Otro texto de Kevin E. Schmiesing del Acton Institute. El tema tratado por el autor es la relación entre la maternidad y el medio ambiente, estableciendo dos visiones muy distintas.

“Madre tierra”. El nombre popular dado a nuestro planeta es atractivo porque percibimos que el aire, el suelo y el agua exhiben muchas de las características que asociamos con la maternidad: fertilidad, crianza, vida.

No obstante esa asociación semántica, parece existir alguna tensión en estos días entre mucho del movimiento ambiental y la real maternidad humana. Más exactamente, se denuncia que los hijos son el problema, lo que necesariamente llega también hasta la maternidad.

El tema central es el entendimiento básico del mandato ambiental y del papel de los humanos en él. El traslape entre grandes segmentos del ambientalismo radical y el cabildeo para el control poblacional ha sido de mucho tiempo y es muy conocido. Lo que sorprende, sin embargo, es la consistencia de ese traslape ante la dramática nueva situación de la demografía mundial.

Incluso, ante el creciente número de naciones que se añaden a la lista de las que enfrentan crisis de población —del tipo bajo más que del tipo sobre— algunos ambientalistas mantienen su insistencia al sostener aún que los logros del control poblacional no han sido suficientes.

Un nuevo reporte de la organización británica Optimum Population Trust (OPT), señala las consecuencias ambientales de la fecundidad y llama a los padres a procrear con responsabilidad. “El efecto en el planeta de tener un hijo menos es de un orden de magnitud mayor que que el de todas esas cosas que podemos hacer, como apagar las luces”, dice John Guillebaud de OPT, profesor emérito de planeación familiar en la University College London.

Paul Watson, presidente y fundador de la Sea Shepherd Conservation Society, hace un llamado para una masiva disminución de la población mundial a mil millones, con ninguna ciudad pasando de los 20,000 residentes. “Necesitamos vastas áreas del planeta donde los humanos no viven y donde otras especie sean libres para evolucionar sin la interferencia humana”, ha afirmado.

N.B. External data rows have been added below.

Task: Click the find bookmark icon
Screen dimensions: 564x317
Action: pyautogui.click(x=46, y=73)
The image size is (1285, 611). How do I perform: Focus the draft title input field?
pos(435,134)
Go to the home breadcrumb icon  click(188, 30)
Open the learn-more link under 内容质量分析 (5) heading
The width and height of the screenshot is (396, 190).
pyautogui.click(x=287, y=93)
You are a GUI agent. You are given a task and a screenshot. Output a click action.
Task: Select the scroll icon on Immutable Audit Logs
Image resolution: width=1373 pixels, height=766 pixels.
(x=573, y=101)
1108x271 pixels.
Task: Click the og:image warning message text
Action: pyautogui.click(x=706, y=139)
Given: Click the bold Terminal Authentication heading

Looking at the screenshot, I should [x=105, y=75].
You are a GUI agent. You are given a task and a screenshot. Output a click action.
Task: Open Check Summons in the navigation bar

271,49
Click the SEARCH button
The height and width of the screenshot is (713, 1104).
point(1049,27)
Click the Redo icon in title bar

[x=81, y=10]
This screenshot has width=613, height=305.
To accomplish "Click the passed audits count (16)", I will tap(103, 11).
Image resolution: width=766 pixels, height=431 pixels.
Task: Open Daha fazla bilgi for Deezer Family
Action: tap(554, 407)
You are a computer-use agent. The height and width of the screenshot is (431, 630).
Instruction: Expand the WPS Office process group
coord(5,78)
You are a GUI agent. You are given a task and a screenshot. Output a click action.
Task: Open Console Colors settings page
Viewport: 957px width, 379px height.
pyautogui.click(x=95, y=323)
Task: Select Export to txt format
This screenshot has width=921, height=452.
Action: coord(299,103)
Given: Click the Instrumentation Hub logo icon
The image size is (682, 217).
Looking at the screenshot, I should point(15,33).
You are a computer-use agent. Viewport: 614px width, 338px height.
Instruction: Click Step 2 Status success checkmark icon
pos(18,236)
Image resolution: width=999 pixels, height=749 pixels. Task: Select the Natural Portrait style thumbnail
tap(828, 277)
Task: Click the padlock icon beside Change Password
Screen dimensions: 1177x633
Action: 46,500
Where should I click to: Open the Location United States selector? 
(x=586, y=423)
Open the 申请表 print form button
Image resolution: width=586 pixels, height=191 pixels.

Para estas personas, es claro, que las madres son el enemigo.

Pueden ser estos ejemplos extremos, pero están muy difundidas ideas similares. El razonamiento simple manifestado en esos reclamos ignora totalmente el impacto positivo que los seres humanos pueden tener y en realidad ejercen. Se presupone que los hijos adicionales devorarán un cierto monto de recursos, pero se deja de tomar en cuenta que su ingenio puede contribuir a crear tecnologías que reduzcan la “carbon footprint” de todos.

Quienes igualan al crecimiento de la población con el empeoramiento de las condiciones ambientales, no pueden responder ante la ampliamente reconocida mejora de la calidad del aire, bosques y otras medidas ambientales observables en la mayoría de las naciones desarrolladas en el siglo pasado.

En verdad, la relación entre los seres humanos y el planeta que habitan es más compleja —y más prometedora— de lo que dicen los fatalistas. Sí, la gente puede contribuir a los problemas ambientales, pero la gente también puede contribuir a resolverlos.

La Declaración de Cornwall emitida por la Interfaith Council for Environmental Stewardship (ICES) promueve un entendimiento diferente del lugar del ser humano en la tierra: “Muchas personas equivocadamente ven a los humanos principalmente como consumidores y contaminadores en vez de productores y administradores. Por consiguiente ignoran nuestro potencial para sumar —como portadores de la imagen de Dios— a la abundancia de la Tierra”.

Para quienes comparten la evaluación positiva del ICES, las madres no propagan “virus” que se alimentan sin parar de la tierra, apresurando su destrucción. En su lugar, ellas crían hijos que —con apropiado cuidado, buena educación y moral— producirán más de lo que consumen, generarán prosperidad y dejarán al medio ambiente natural mejor de lo que lo encontraron.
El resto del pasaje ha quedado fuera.